### WHAT IS NEEDED:
Where the string "size" occurs in a line of the data below, that line should be copied.

### INFORMATION SUPPLIED:
==============================
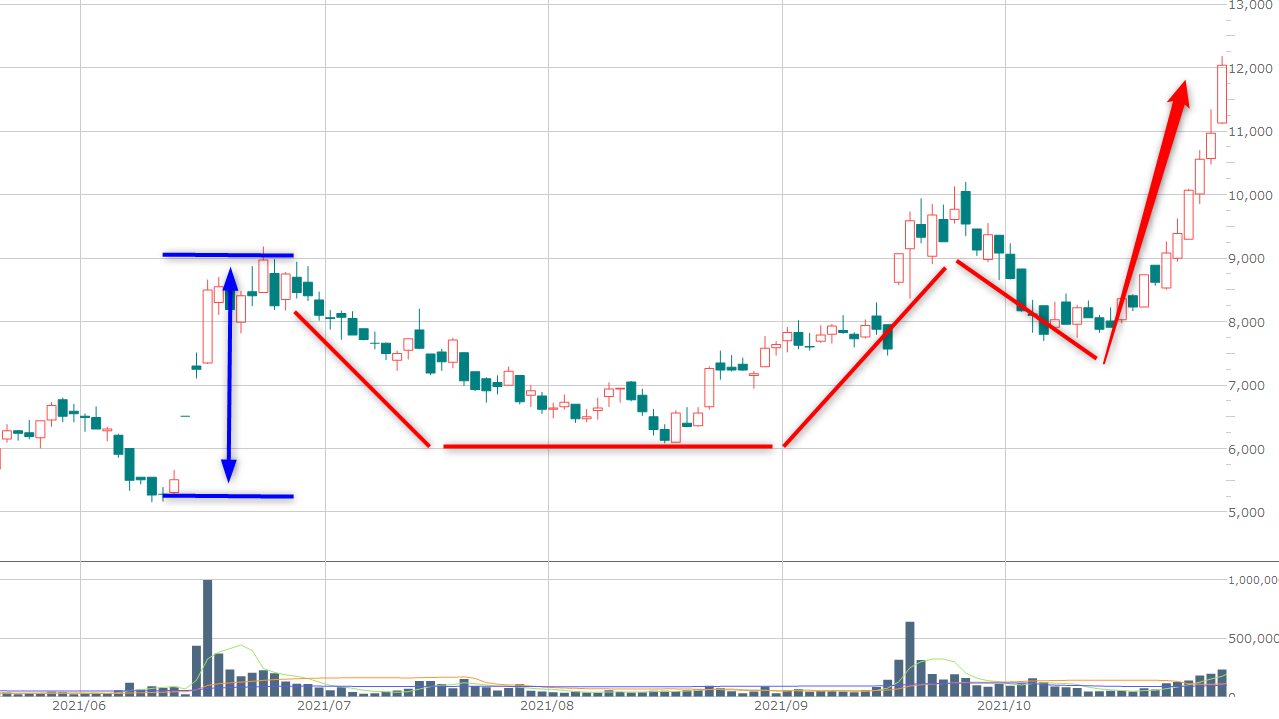Select the lower blue horizontal support line

[x=228, y=496]
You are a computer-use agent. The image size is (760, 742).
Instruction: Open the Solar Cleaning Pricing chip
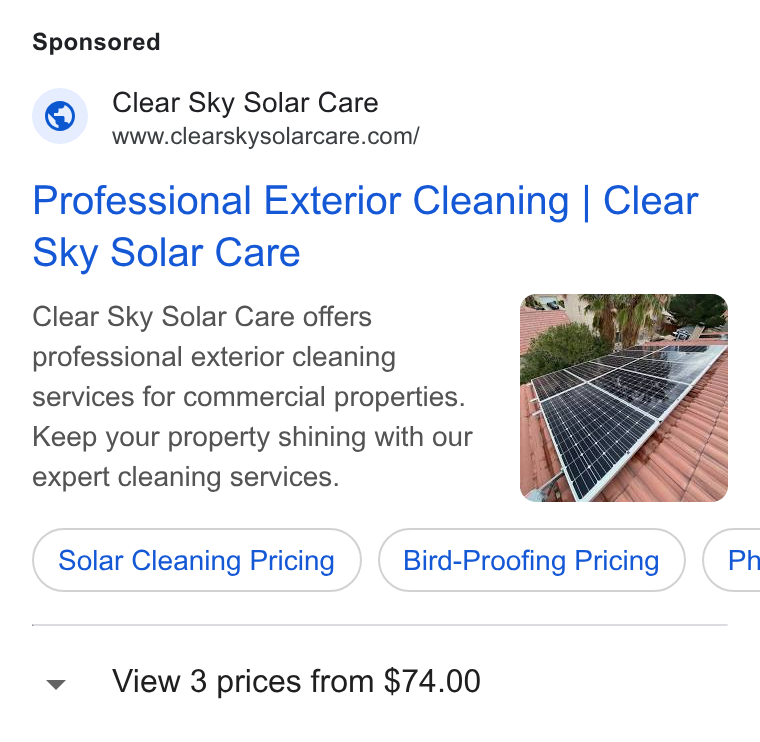[x=197, y=560]
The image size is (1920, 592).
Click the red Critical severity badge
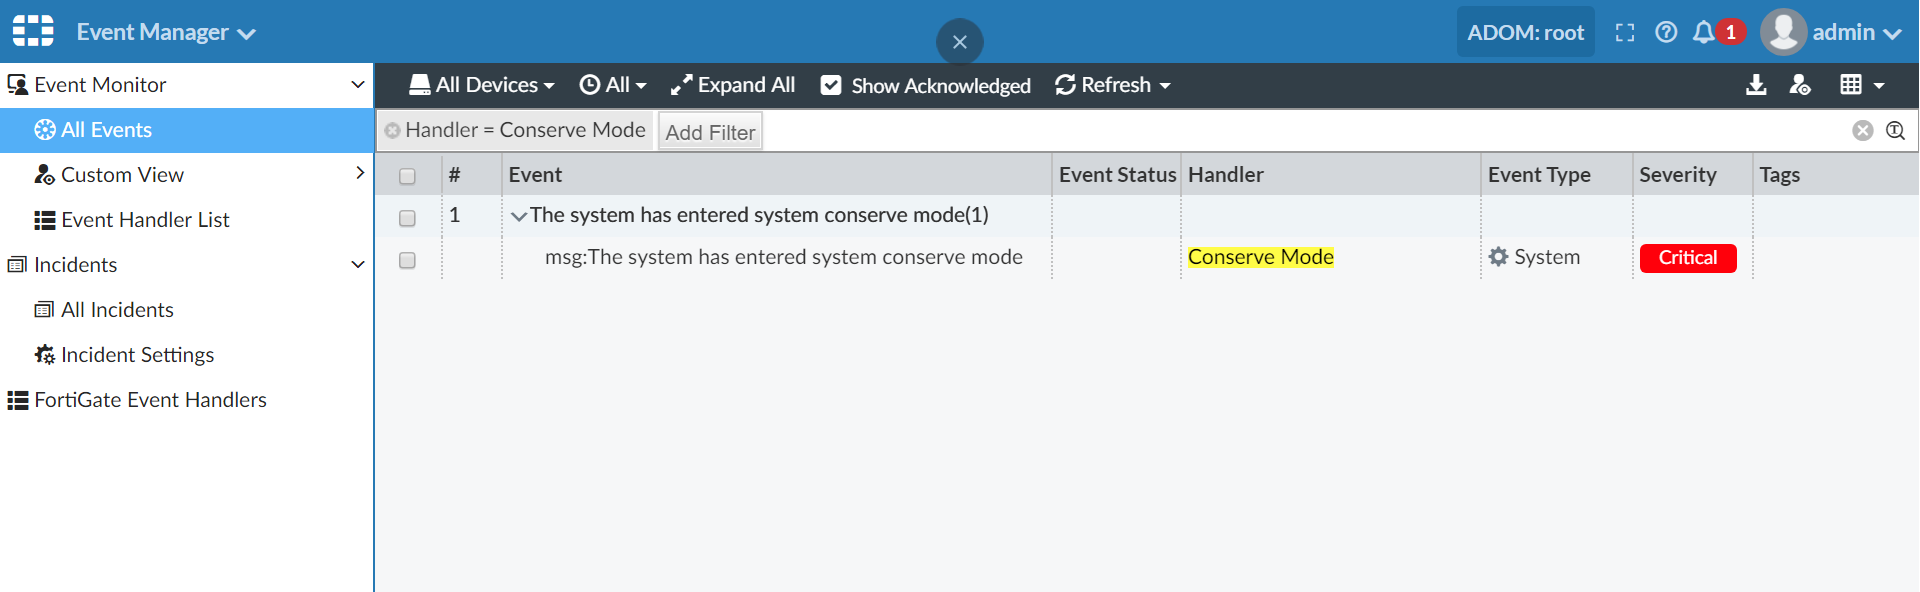click(1687, 257)
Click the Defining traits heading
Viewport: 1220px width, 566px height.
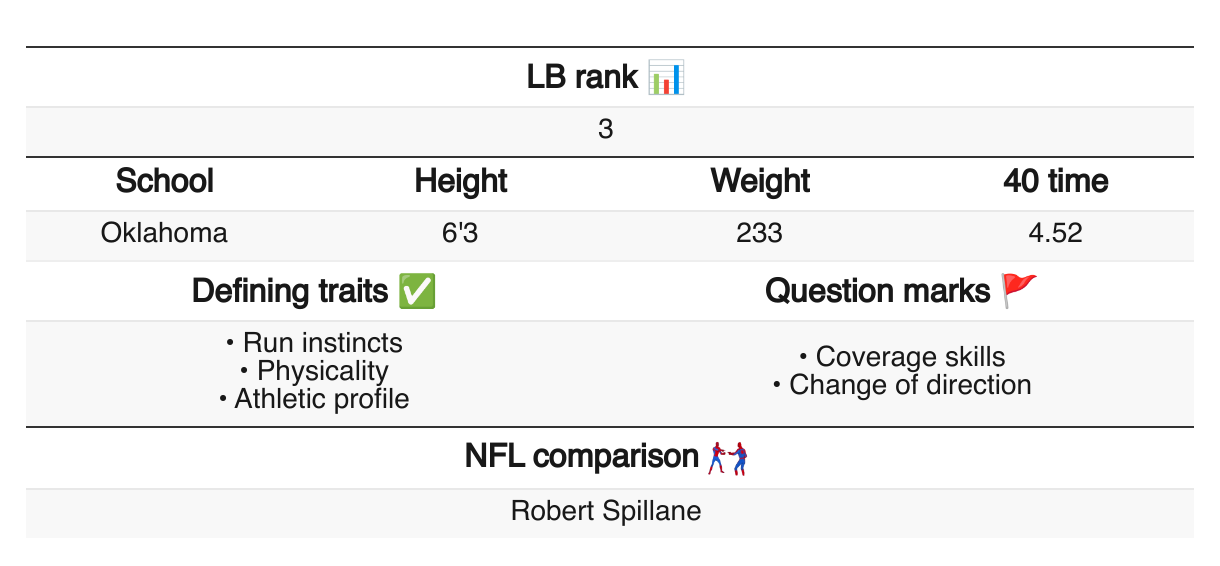290,291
==============================
### RESPONSE AREA:
You are a computer-use agent. The image size is (760, 742).
The image size is (1920, 592).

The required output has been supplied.